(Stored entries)
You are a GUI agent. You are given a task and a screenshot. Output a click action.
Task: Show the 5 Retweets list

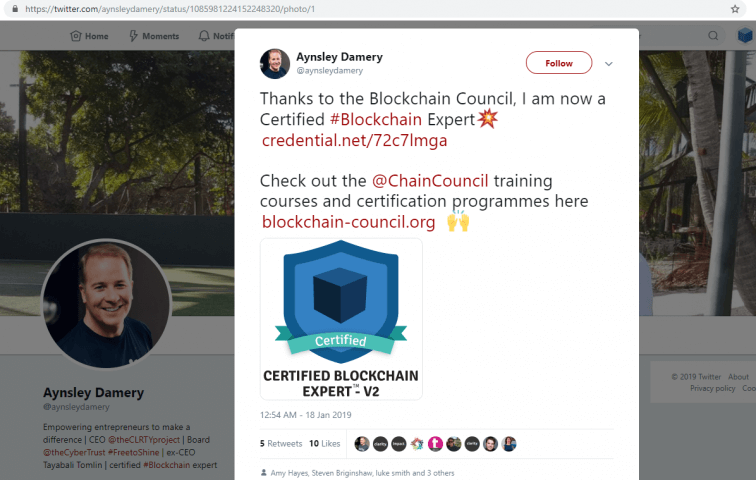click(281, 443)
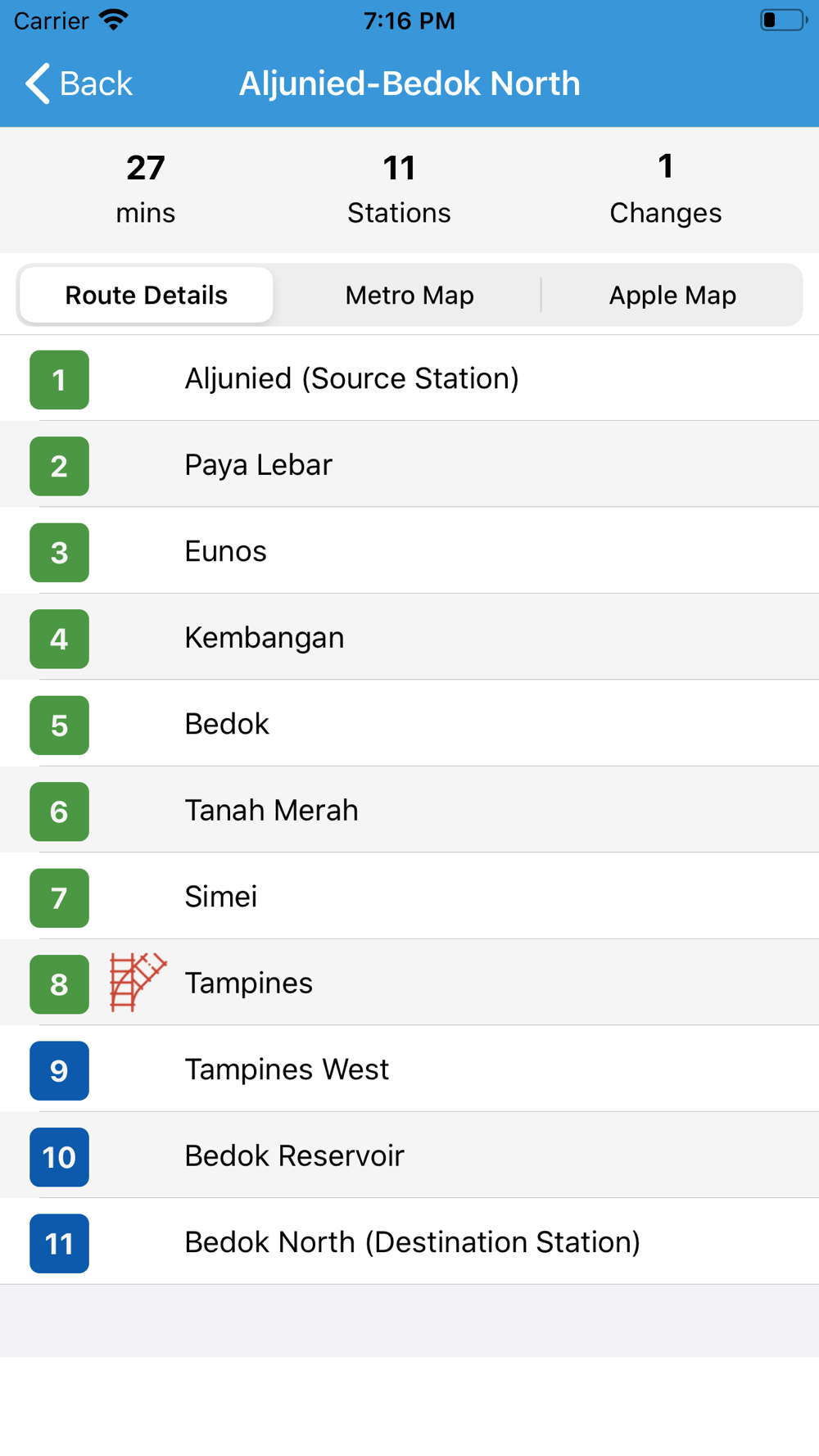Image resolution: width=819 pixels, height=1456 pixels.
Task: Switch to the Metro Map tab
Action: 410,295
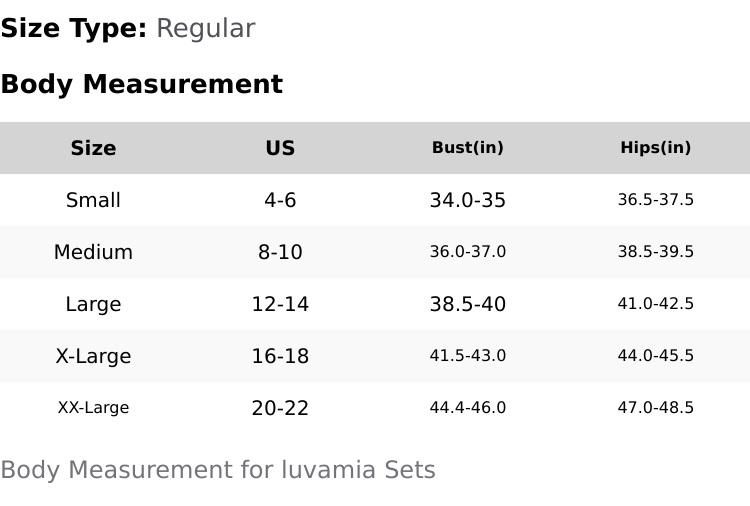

HOW TO COMPLETE THIS TASK
Please repeat the data verbatim and leave the pictures out of your copy.

TASK OUTPUT
You are a GUI agent. You are given a task and a screenshot. Output a click action.
Task: Show the 5 Retweets list

click(281, 443)
Image resolution: width=819 pixels, height=1456 pixels.
Task: Switch to the Metro Map tab
Action: 410,295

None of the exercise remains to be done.